I am pretty sure I am not alone in feeling this way though. We read some article advising us that we aren’t giving our kids enough –fill in the blank– or are giving our kids too much –fill in the blank—; we compare our children’s accomplishments (or lack thereof) with other kids their age; we are accosted by images of a seemingly picture perfect family life by some mom friend on Facebook and we immediately feel inadequate…and annoyed.
But here’s how I figure: it’s all in how you spin it.
I guarantee your Holly Housewife mom friend has her bad days, days where her kid throws epic temper tantrums in the organic artisanal vitamin aisle at Whole Foods and she stubs her toe on her Pottery Barn rustic dining room table and she secretly scarfs down a Wendy’s cheeseburger instead of that colorful kale salad on her Instagram. Does she post that stuff? No. Because she’s focusing on the positive
She’s spinning it. And that’s fine.
So that’s what I’ve decided to do when I feel the wave of mom guilt come over me. I’m going to spin that silly guilt away. And you can too.
1. You didn’t serve Macaroni and Cheese. You created Pâtes aux Fromage.
Everything sounds more sophisticated in French, especially if you are speaking it to someone who doesn’t really know it. So the next time you feel guilty about that vegetable-free meal you gave your toddler, just plug whatever the menu item is into Google translate and voila! You have a Julia Child sounding dish that will impress all the other moms on the playground.
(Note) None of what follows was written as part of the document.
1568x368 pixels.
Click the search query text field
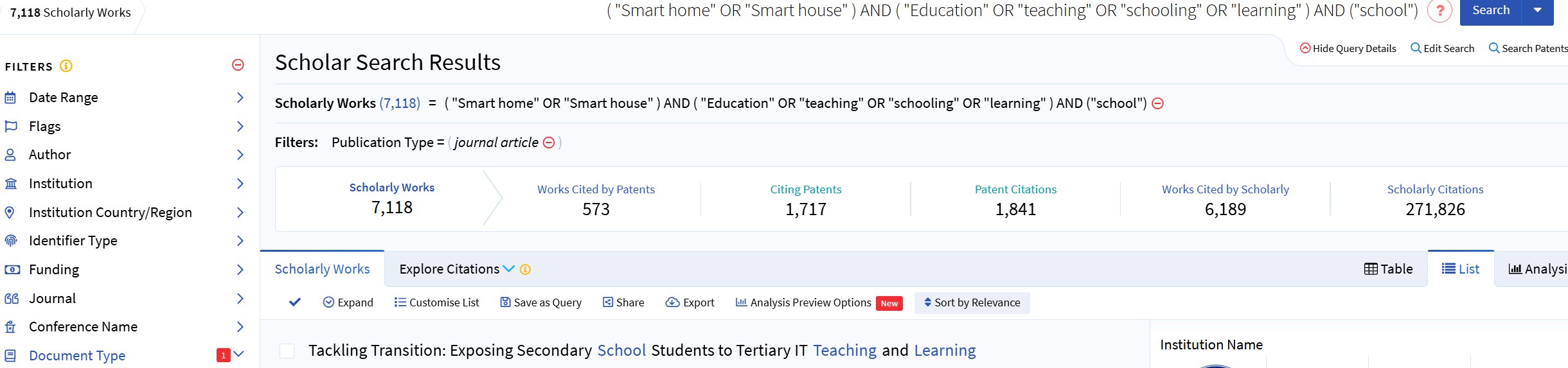click(1012, 11)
It’s not PB&J, it’s un sandwich au beurre de cacahuète et à la confiture. They’re not fish sticks, they’re bâtonnet de poisson. Just imagine the look on their faces when you tell little Billy that it’s time to eat his gâteau aux fruits. (Sidenote: Google Translate is often really bad. In this situation, it doesn’t matter, but this little video may also be helpful.)
2. Your toddler isn’t sleeping on the floor; He has a Montessori style bedroom.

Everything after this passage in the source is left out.